The revelation of potentially far-reaching corruption at Petroleo Brasileiro SA, as the company is formally known, threatens to become a major headache for President Dilma Rousseff a month before she seeks re-election in an Oct. 5 vote.
Estado de S. Paulo newspaper said on its online edition that 32 lawmakers were named by Paulo Roberto Costa, the former head of Petrobras’ refining and supply unit who was arrested on March 20 in a police investigation into money laundering called “Operation Car Wash.”
Another paper, Folha de S. Paulo, said Costa named 61 congressmen and senators.
The two papers said one governor was allegedly involved in the scheme although Veja, a weekly news magazine, said three state governors were named by Costa. He is naming collaborators as part of a plea bargain in hopes of getting a lesser sentence, according to Estado de S. Paulo.
None of the media outlets released any of the politicians’ names online and they did not explain how they obtained the information. Veja said it would name the politicians in its print edition on Saturday.
Those involved received a 3 percent kickback off the oil firm’s contracts with third parties while Costa was director, the papers reported.
The nearly $20 billion Abreu e Lima Refinery near the northeastern city of Recife was one of the projects being built under his command.

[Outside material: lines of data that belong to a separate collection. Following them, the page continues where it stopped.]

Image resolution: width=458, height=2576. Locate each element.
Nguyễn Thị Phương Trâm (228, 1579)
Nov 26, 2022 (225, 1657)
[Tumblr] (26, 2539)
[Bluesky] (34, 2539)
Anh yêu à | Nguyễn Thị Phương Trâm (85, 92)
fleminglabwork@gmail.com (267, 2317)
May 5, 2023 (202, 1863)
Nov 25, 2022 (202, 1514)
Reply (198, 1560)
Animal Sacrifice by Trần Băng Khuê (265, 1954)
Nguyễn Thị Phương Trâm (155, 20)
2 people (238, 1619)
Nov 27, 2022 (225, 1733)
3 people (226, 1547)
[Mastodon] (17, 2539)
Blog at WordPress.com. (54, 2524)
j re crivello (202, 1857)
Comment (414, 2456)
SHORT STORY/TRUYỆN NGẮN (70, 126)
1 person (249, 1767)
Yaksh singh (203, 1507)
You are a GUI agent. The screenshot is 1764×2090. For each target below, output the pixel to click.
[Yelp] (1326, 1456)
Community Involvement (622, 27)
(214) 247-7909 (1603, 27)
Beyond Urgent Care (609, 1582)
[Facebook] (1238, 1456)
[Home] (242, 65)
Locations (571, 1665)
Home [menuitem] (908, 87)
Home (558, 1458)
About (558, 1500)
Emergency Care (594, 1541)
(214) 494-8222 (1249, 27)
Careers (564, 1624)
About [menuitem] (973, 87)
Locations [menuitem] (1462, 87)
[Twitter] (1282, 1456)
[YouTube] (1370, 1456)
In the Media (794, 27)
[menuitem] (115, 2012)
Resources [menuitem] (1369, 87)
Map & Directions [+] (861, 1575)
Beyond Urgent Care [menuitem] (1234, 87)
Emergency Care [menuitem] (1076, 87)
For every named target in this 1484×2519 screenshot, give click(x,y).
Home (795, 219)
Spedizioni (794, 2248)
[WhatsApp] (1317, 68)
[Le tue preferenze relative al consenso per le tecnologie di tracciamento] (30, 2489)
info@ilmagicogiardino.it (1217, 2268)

Rousseff is already facing harsh criticism for the financial decline of Petrobras on her watch. Once seen as the star at the center of Brazil’s rise to become a major oil exporter, Petrobras is today the world’s most indebted oil company and lost half of its market value in Rousseff’s three years in office.
Proof of widespread corruption at the firm would damage her reputation as a competent manager with zero tolerance for unethical behavior in her administration, further undermining approval ratings that have been slipping in opinion polls.